During interrogation the suspects confessed to "preparing" a suicide bomber who slammed his explosive-laden vehicle into U.S. diplomat David Foy's car near the consulate on March 2, Mirza said.
"The terrorists we arrested today have links with Al Qaeda," he said without offering evidence.
The attack, which wounded about 50 other people and was claimed by Al Qaeda, happened a day before U.S. President George W. Bush's made an official visit to Pakistan.
Over the weekend, a Pakistani security official said six men had been detained in connection with the bombing and that the suicide bomber name was Raja Tahir, a militant from the outlawed Pakistani group Jaish-e-Mohammed.

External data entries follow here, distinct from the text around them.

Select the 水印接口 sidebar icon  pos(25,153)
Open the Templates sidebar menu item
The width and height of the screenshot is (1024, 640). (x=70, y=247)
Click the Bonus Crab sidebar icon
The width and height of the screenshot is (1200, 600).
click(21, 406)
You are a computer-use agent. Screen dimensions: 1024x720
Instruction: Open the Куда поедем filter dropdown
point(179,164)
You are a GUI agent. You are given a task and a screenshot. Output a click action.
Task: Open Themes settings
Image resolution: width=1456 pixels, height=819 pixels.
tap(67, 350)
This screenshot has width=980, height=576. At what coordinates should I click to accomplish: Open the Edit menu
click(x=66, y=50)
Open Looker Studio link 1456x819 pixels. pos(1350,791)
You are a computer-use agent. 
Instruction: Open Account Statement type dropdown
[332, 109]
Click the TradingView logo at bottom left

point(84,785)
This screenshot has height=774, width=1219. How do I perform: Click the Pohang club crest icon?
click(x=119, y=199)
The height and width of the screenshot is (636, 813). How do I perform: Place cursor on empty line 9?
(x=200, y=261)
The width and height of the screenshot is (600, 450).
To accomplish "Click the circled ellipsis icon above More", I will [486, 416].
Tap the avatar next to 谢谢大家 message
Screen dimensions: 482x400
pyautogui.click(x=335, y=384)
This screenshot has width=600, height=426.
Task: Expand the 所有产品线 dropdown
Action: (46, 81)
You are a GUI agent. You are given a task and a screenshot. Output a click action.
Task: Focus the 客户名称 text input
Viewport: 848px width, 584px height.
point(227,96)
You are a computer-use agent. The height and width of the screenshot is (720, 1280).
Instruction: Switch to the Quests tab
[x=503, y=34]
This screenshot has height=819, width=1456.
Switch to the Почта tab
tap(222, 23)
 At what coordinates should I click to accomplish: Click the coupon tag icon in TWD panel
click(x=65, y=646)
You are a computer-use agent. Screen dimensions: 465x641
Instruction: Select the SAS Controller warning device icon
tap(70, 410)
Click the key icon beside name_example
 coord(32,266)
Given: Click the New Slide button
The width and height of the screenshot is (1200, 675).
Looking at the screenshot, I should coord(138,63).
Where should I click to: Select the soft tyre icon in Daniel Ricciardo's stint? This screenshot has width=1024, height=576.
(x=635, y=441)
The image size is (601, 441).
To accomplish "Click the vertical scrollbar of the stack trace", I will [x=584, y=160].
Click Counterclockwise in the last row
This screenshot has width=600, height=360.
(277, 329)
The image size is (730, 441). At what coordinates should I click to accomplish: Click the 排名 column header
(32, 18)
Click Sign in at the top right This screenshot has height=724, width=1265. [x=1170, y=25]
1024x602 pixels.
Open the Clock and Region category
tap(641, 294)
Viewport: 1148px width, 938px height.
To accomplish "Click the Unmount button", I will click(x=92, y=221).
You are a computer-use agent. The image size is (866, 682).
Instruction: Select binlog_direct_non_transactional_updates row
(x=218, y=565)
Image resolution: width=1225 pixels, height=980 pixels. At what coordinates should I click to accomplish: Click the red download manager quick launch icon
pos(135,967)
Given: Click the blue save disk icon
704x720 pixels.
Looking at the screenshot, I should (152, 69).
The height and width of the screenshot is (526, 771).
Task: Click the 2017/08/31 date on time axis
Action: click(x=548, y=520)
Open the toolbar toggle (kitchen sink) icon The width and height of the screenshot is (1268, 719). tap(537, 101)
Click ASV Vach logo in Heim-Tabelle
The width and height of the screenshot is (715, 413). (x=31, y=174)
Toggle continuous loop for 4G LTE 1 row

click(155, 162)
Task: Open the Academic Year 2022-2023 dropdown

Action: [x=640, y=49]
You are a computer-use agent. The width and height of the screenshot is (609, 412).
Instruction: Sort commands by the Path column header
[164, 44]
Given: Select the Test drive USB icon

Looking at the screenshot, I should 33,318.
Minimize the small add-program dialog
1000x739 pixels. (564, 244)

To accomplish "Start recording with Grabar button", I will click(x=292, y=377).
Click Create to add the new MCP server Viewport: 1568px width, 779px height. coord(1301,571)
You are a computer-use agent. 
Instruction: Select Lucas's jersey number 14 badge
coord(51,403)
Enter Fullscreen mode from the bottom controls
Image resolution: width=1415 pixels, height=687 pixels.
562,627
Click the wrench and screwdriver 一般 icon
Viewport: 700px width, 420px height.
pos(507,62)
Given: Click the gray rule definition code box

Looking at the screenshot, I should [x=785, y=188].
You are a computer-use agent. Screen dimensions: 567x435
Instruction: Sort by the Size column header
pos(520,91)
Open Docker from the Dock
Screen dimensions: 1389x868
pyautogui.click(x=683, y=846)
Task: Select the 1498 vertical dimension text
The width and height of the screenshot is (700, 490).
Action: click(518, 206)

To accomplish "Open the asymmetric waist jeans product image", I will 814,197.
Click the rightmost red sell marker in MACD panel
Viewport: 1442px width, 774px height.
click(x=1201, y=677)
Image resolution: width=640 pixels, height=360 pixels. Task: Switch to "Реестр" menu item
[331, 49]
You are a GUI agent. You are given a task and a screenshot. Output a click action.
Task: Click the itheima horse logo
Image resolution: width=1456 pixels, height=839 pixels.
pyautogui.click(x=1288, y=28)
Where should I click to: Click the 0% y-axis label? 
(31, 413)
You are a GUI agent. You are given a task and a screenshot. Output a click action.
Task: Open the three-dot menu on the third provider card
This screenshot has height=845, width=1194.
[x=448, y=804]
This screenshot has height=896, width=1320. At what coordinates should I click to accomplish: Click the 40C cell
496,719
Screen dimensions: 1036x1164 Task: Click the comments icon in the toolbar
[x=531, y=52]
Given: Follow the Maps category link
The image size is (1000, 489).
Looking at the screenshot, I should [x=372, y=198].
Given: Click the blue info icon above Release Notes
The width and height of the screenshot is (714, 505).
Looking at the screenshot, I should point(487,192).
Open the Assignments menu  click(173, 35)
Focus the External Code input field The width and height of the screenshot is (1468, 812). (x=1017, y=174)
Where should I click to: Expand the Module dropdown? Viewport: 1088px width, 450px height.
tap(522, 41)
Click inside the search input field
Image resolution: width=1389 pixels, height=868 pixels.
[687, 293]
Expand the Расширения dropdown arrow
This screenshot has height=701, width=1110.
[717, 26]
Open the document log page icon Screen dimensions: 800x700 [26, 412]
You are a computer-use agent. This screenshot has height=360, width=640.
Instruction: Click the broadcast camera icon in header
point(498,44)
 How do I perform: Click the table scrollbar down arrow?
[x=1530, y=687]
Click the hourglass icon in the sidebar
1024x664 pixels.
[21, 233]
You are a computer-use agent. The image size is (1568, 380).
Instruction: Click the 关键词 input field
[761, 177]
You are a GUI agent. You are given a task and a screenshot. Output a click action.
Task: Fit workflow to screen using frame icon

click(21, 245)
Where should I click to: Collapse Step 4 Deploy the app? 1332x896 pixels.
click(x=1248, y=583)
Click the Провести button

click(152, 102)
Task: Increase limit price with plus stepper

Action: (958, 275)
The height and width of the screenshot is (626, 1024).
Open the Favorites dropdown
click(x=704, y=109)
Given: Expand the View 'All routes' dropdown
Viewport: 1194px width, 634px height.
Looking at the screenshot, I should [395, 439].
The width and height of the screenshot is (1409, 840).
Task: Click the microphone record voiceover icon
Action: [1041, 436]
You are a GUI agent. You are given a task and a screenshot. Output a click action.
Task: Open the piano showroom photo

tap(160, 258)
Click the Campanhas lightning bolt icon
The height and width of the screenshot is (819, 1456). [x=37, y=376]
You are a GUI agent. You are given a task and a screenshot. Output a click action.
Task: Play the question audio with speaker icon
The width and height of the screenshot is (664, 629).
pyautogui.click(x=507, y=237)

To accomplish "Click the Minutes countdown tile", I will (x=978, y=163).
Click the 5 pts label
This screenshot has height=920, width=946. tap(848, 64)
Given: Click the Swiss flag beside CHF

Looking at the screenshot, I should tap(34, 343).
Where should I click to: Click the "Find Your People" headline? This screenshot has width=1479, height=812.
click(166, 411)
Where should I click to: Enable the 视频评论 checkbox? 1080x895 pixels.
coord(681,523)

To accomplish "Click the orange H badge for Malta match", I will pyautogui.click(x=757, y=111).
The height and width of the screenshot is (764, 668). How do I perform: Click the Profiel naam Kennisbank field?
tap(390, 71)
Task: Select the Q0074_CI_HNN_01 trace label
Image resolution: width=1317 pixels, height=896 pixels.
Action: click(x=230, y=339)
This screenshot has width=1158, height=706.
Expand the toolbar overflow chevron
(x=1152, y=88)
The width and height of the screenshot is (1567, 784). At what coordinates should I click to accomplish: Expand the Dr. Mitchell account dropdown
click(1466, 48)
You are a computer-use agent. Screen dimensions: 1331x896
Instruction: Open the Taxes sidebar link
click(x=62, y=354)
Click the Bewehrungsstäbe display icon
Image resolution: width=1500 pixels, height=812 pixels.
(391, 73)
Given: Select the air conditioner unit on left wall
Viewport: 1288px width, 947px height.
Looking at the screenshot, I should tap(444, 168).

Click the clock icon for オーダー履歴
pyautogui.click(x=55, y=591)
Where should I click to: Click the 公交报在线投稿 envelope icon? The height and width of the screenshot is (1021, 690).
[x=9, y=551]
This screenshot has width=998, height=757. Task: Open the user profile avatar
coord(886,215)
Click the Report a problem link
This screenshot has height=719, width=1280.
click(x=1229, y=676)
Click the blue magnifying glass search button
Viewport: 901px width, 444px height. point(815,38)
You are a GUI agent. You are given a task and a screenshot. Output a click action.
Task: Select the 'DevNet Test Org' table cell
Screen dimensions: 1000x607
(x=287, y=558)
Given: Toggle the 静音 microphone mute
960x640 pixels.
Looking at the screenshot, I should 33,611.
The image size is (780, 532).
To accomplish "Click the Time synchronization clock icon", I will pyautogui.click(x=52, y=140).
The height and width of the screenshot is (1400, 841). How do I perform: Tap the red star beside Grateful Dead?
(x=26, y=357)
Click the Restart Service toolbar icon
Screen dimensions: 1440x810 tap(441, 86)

Mirza confirmed that Tahir was the bomber, but denied the arrests of six men last week. "We arrested two terrorists today, and police are looking for some of their associates," he said.
Karachi has been the scene of several terrorist attacks targeting Westerners since Pakistani President Gen. Pervez Musharraf made this Islamic nation a key ally of the United States in its war on terror after the Sept. 11, 2001 attacks.
A car bombing killed 14 people outside the U.S. Consulate in Karachi in June 2002.